Similar to image rotation, OpenCV also provides methods to flip an image across its x- or y-axis. Though flipping operations are used less often, they are still very valuable to learn — and for reasons that you may not consider off the top of your head.

For example, let’s imagine working for a small startup company that wants to build a machine learning classifier to detect faces within images. We would need a dataset of example faces that our algorithm could use to “learn” what a face is. But unfortunately, the company has only provided us with a tiny dataset of 20 faces, and we don’t have the means to acquire more data.

So what do we do?

We apply flipping operations to augment our dataset!

We can horizontally flip each face image (since a face is still a face, whether mirrored or not) and use these mirrored versions as additional training data.

While this example sounds silly and contrived, it’s not. Powerful, data-hungry, deep learning algorithms purposely use flipping to generate extra data during training time (through a technique called data augmentation).

So, as you see, the image processing techniques you’re learning here really are the building blocks for larger computer vision systems!

To learn how to flip images with OpenCV and cv2.flip, just keep reading.

Looking for the source code to this post?

Jump Right To The Downloads Section

OpenCV Flip Image ( cv2.flip )

In the first part of this tutorial, we’ll discuss what image flipping is and how OpenCV can help us flip images.

From there, we’ll configure our development environment and review our project directory structure.
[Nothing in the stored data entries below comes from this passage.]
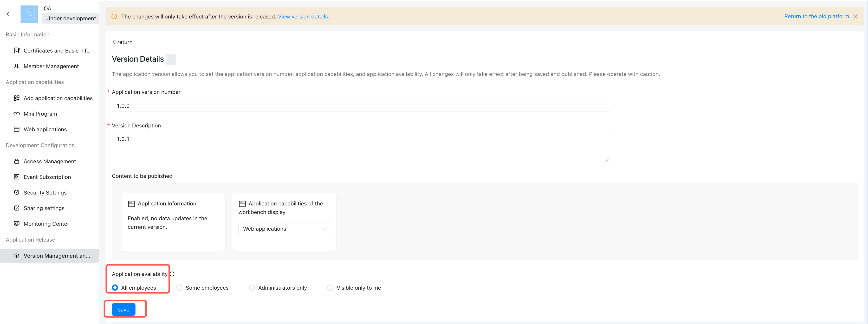Click the return chevron link
Viewport: 868px width, 324px height.
tap(122, 42)
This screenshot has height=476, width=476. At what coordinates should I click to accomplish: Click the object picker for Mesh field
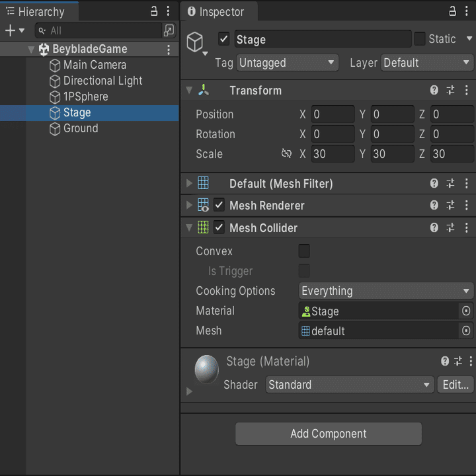[466, 331]
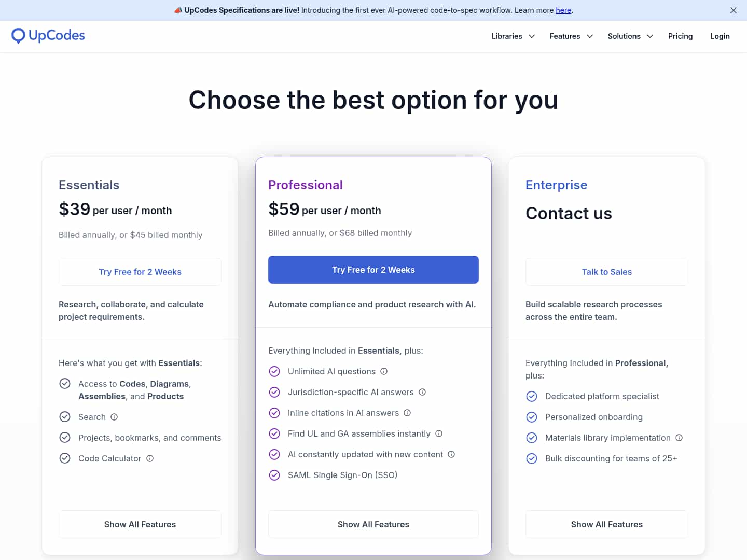Click info icon for UL and GA assemblies
The width and height of the screenshot is (747, 560).
click(x=439, y=433)
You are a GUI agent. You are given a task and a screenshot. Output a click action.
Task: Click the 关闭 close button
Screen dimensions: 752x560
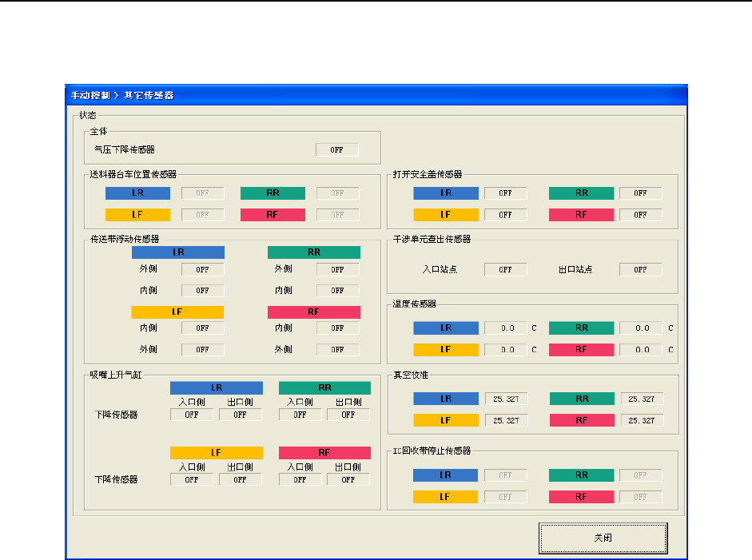[603, 538]
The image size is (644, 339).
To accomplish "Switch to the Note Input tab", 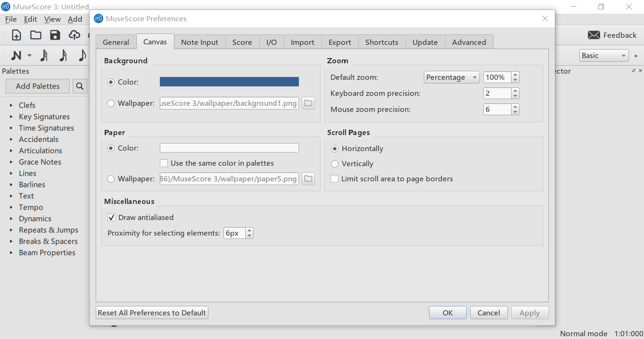I will point(199,42).
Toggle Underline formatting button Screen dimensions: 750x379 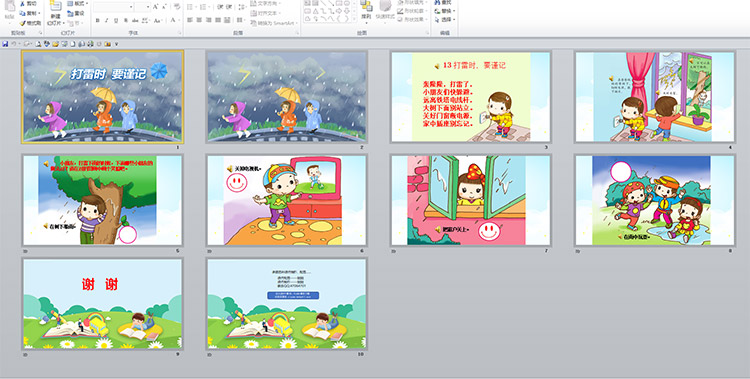(116, 21)
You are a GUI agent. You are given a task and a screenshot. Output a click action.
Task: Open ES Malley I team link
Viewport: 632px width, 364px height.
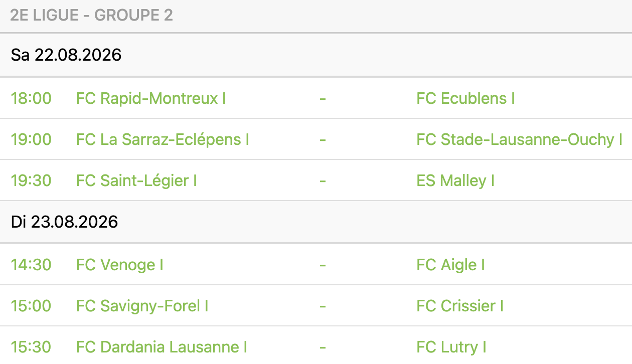455,180
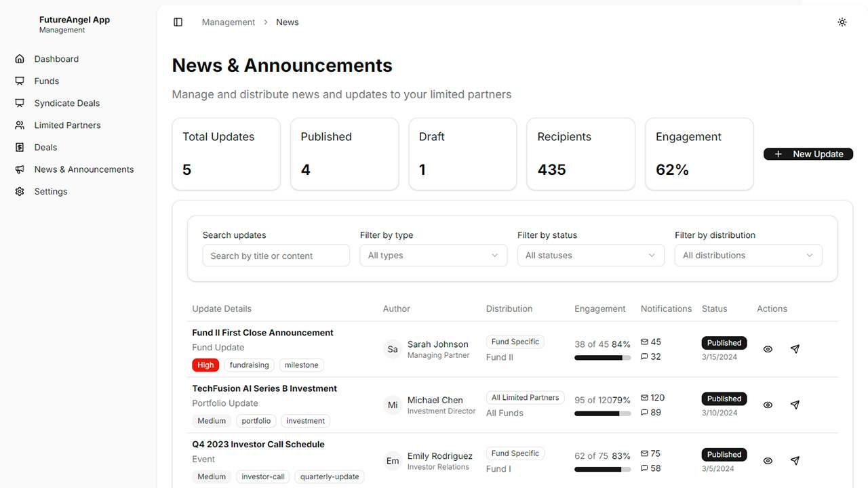View TechFusion AI Series B via eye icon
Viewport: 868px width, 488px height.
click(768, 405)
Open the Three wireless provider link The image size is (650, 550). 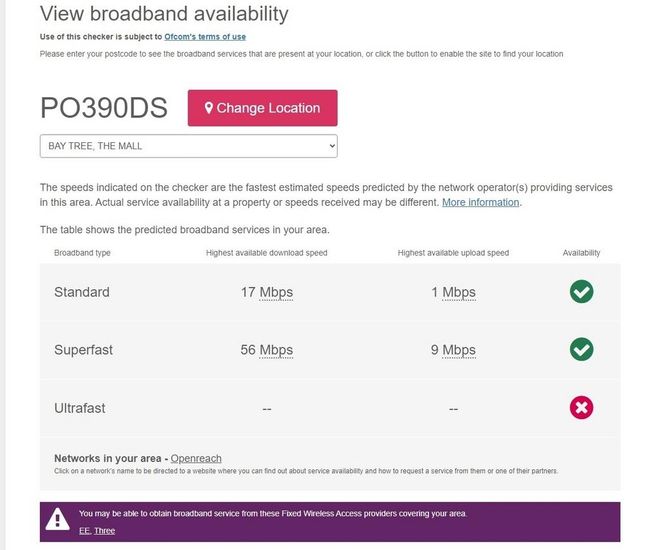(104, 530)
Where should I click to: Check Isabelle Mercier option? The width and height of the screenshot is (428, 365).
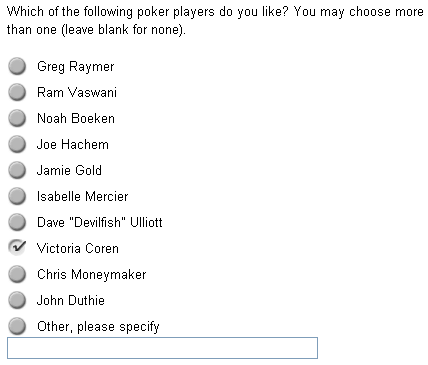coord(17,196)
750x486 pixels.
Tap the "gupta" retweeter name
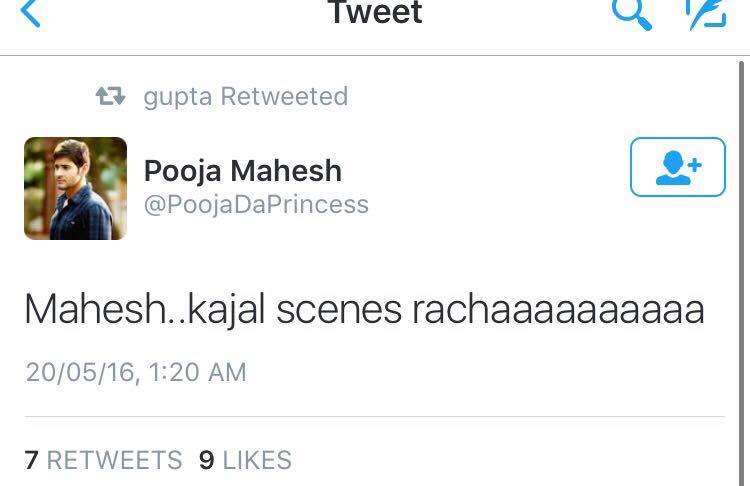[177, 97]
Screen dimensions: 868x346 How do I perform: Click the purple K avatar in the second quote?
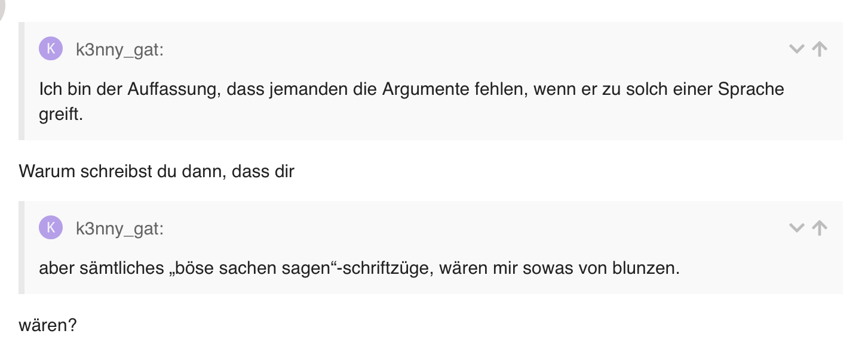pyautogui.click(x=51, y=227)

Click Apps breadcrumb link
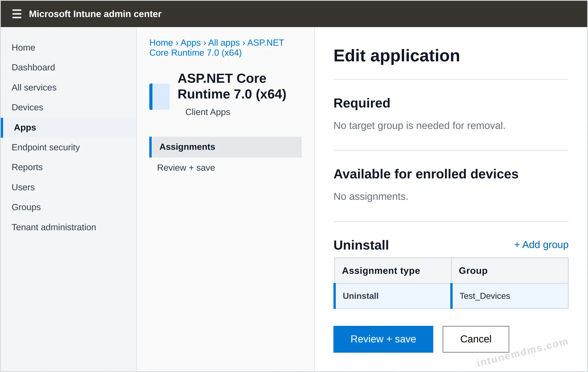[191, 43]
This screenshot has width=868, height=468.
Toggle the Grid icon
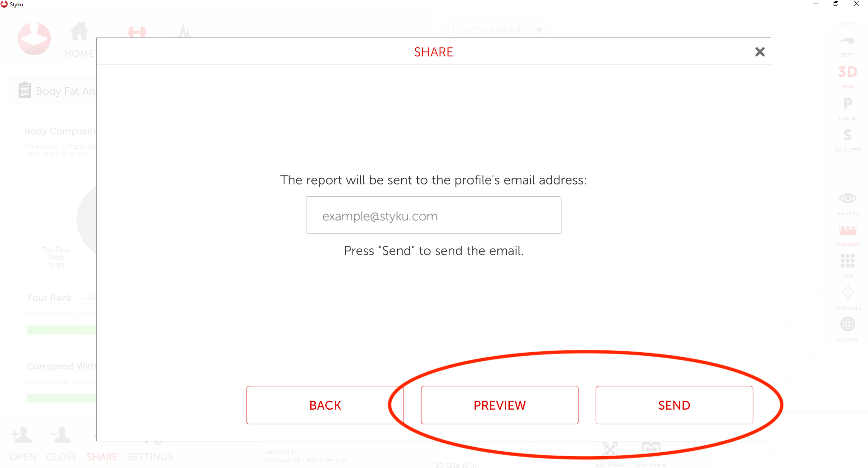tap(847, 261)
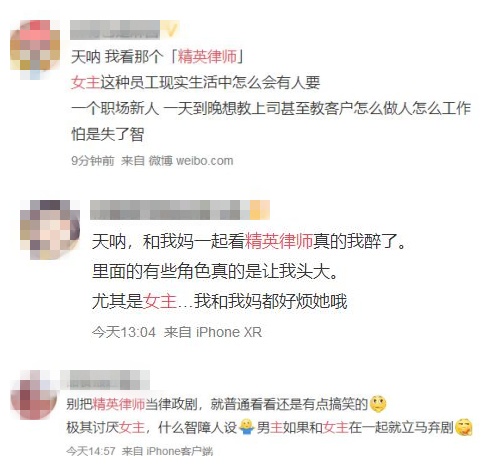Click the 女主 keyword in first post

click(x=86, y=82)
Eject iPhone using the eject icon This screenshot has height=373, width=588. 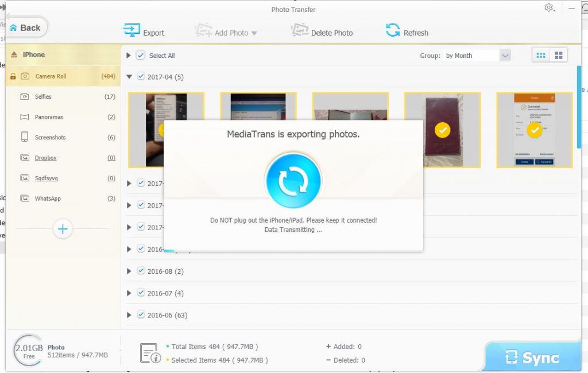click(x=14, y=55)

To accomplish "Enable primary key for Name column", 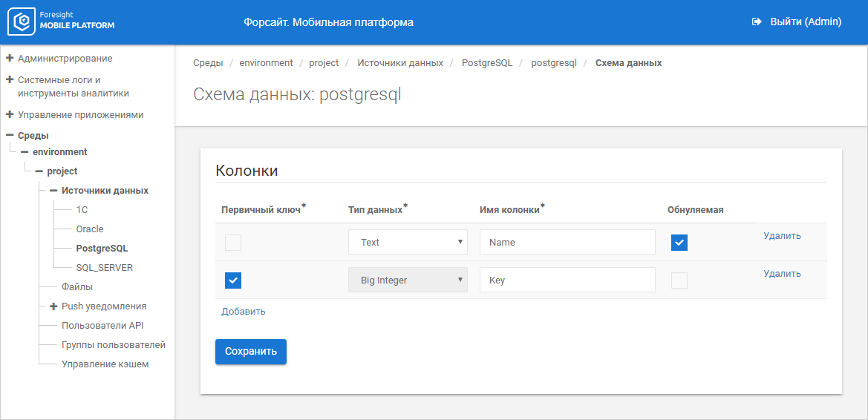I will coord(233,243).
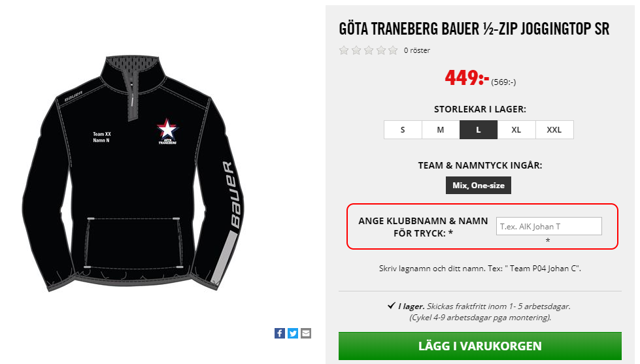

We’ll then implement a Python script to perform image flipping with OpenCV.

What is image flipping?

We can flip an image around either the x-axis, y-axis, or even both.

Flipping an image is better explained by viewing an image flip’s output before starting the code. Check out Figure 1 to see an image flipped horizontally:

Figure 1: Using OpenCV to flip an image horizontally.

Notice how on the left, we have our original image, and on the right, the image has been mirrored horizontally.

We can do the same vertically:

Figure 2: Flipping an image vertically with OpenCV.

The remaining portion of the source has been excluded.